2. The following is the full text of the resolution moved at the World
Tamil Eelam Convention held recently on the subject of the formation of a
Provisional Government of Tamil Eelam. The resolution was referred to the Eelam
Liberation Council for consideration.
WHEREAS since this is the first time that an International convention
comprising leading representatives from several countries of the World including
Thamil Eelam, is being held to decide and determine the destiny of the Eelam
WHEREAS, it is in this great country that certain historic STEPS were
recently taken to win world sympathy for the understanding of the Thamil cause,
starting with the address in the United Nations General Assembly in 1978 on why
the U.N. should recognise the right of self -determination already exercised by
the Eelam Thamils for a separate Thamils to live as a soverign soverign state.,
WHEREAS, this was followed in 1979 [May 22] by a unique and unprecedented
demonstration of support by such an august assembly as that of the Massachusetts
State which unanimously passed and adopted a resolution and proclamation
amounting to an implied recognition of the sovereignty and freedom of the State
of Thamil Eelam.
WHEREAS another important state much nearer Thamil Eelam namely Tamil Nadu
has no more than one occasion demonstrated its support and solidarity for our
case as shown by the State Assembly's unanimous resolution adopted in August
WHEREAS, as a further step on Pongal Day 1982 [14th January], Thamil
representatives assembled at the United Nations solemnly and with historical
perspective made and carried out the Declaration of Independence for the three
and a half million Eelam Thamils to live as a sovereign separate state.
WHEREAS, on this same Pongal Day similar Independance Declarations and
demonstrations in support were made in other countries such as in India [Erode]
and Malaysia [Kulalumpur] and of course in Thamil Eelam.
WHEREAS, this momentum is being kept up as clearly shown by the people backed
re-adoption of the Independence Declaration on 26th April, 1982 in Jaffna led by
the emerging new mass movement led by the Thamil Eelam Liberation Front [TELF].
WHEREAS, the number of arrests of militant Tamil youth, particularly last
May, both in Tamil Nadu and Thamil Eelam, make it imperative that further
practical steps be taken to achieve our goal of Thamil Eelam.
WHEREAS this very morning our Thamil Eelam Flag has been solemnly hoisted in
the presence of the Convention delegates and representatives.
THIS WORLD CONVENTION TAKING INTO FULL CONSIDERATION THE TOTALITY OF ALL
RELEVANT DEVELOPMENTS, RESOLVES AND DECIDES TO FORM AN INTERIM PROVISIONAL
GOVERNMENT OF THAMIL EELAM. WITHIN ONE YEAR FROM TODAY.
The Case for
Eelam - Dr.S.Navaratnam
The following are extracts
of the speech made by Dr.
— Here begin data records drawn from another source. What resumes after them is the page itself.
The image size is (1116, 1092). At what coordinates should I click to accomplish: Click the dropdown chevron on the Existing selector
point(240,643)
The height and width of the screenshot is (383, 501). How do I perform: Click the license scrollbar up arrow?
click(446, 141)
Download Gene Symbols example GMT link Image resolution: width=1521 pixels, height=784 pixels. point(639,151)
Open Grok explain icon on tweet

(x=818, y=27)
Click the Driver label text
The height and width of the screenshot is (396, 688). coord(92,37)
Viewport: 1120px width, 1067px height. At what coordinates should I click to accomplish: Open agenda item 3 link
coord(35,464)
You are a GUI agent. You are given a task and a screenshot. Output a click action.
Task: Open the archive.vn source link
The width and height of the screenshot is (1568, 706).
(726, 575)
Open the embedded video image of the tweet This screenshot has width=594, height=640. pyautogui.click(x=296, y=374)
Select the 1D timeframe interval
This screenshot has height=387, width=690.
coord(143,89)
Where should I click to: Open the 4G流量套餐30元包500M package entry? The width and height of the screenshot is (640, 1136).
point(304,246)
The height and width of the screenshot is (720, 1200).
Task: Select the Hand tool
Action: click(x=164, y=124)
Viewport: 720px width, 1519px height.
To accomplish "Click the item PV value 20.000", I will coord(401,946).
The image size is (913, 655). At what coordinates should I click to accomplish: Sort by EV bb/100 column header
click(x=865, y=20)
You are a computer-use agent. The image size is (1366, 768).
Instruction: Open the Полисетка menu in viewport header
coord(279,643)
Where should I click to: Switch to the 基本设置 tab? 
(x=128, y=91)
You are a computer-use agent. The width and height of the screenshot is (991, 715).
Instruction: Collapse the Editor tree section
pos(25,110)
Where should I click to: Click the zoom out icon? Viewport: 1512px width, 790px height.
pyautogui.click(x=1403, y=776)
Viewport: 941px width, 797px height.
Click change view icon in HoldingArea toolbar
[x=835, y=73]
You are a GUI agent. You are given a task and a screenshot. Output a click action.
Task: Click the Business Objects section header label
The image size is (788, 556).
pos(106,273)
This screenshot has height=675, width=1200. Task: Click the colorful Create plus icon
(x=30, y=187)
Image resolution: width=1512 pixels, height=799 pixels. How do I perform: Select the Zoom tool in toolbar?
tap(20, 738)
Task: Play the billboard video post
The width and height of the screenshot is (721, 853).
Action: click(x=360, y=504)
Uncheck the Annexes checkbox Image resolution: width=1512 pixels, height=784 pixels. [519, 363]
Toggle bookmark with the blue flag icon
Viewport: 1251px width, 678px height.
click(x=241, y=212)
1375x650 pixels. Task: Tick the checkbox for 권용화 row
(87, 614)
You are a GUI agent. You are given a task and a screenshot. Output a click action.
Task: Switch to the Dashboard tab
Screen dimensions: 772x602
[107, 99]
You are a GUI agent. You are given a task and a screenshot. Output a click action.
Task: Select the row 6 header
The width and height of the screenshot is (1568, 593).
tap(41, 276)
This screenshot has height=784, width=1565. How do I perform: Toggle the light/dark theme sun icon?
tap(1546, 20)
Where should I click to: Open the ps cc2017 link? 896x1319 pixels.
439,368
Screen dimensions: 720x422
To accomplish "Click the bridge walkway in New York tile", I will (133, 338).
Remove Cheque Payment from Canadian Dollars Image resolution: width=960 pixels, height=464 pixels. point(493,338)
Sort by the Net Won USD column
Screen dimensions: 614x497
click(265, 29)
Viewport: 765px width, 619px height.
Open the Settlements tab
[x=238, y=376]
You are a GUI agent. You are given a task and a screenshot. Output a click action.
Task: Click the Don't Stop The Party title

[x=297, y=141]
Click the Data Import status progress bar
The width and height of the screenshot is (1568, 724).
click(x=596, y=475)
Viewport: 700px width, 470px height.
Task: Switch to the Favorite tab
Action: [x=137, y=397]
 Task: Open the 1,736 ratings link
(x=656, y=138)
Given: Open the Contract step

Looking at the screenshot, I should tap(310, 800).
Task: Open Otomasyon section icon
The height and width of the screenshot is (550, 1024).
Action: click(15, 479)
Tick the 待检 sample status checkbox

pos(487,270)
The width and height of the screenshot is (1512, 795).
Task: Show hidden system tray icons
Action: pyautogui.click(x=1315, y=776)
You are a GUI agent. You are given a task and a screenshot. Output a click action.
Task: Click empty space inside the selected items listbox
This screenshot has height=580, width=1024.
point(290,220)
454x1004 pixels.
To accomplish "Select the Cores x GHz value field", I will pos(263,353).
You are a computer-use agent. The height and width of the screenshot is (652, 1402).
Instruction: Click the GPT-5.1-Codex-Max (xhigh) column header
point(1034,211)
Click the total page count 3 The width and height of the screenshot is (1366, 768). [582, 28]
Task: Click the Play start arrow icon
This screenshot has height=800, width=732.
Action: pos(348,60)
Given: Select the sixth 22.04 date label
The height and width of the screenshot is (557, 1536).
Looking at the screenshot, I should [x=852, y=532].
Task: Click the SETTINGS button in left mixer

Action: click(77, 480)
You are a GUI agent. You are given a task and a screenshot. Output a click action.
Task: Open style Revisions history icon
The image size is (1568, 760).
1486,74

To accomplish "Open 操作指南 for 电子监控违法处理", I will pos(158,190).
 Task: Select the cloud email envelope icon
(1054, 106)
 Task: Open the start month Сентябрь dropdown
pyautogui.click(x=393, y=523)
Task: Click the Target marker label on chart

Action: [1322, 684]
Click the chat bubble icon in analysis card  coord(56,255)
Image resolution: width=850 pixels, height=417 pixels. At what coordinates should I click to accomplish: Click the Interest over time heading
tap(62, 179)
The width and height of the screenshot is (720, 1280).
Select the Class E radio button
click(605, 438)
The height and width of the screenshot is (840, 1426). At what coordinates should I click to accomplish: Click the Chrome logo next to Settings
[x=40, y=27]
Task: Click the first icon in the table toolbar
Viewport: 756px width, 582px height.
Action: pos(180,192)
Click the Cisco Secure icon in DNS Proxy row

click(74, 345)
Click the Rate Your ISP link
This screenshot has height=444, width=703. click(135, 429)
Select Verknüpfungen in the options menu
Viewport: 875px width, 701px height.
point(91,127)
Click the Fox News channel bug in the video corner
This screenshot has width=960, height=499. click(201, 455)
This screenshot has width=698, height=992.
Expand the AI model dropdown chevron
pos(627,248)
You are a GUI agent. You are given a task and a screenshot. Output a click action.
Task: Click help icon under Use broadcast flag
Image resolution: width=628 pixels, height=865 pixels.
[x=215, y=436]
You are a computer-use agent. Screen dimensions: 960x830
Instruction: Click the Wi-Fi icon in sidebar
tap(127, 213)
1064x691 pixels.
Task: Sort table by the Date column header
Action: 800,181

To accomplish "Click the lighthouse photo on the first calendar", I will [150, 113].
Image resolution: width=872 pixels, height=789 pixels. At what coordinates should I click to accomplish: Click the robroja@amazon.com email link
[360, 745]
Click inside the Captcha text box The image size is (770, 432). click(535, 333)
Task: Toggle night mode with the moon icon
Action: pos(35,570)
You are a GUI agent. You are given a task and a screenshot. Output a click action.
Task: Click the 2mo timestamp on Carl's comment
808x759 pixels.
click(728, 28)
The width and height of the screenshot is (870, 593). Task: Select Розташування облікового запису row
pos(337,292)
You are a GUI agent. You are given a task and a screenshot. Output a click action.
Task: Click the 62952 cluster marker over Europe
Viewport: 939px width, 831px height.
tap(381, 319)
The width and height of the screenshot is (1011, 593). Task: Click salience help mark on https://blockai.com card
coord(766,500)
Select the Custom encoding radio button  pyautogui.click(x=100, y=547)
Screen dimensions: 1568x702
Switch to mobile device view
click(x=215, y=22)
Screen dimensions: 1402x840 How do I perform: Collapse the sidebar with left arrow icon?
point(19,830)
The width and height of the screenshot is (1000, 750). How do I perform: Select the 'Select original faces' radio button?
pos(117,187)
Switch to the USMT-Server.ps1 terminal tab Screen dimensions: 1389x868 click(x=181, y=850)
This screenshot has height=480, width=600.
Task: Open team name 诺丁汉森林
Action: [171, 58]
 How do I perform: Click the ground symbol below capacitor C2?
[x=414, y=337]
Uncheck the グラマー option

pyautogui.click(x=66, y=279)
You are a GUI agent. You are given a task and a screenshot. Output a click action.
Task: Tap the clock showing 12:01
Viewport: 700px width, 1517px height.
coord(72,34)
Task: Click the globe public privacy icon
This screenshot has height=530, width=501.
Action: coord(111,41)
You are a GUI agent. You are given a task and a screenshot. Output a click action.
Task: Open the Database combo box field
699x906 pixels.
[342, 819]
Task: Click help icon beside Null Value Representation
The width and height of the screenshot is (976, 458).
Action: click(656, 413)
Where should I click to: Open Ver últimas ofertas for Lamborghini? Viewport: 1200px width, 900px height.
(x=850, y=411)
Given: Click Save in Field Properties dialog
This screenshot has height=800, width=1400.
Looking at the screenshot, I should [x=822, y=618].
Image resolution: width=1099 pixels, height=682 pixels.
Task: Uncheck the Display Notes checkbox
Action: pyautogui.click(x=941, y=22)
S. Navaratnam at the World Tamil Eelam Convention held
in July 3 and 4 at New York:-
"The scarred and bloodied landscape that disfigures so much of this once
peaceful and beautiful land (Sri Lanka) is only the visible result of a well
calculated and brilliantly organised campaign to undermine the morale of the
civilian masses and the freedom fighters alike.
Our political system is in turmoil. Our people are bewildered. Our youth is
confused. The leaders who a few years ago were proclaiming from every available
public platform that the Tamil speaking People have given them a mandate to
establish a homeland for them are seen today parleying with the President and
preaching the virtues of co-operation with a government whose catalogue of
betrayals has yet to be erased from our memories. We are told of "Amity Talks"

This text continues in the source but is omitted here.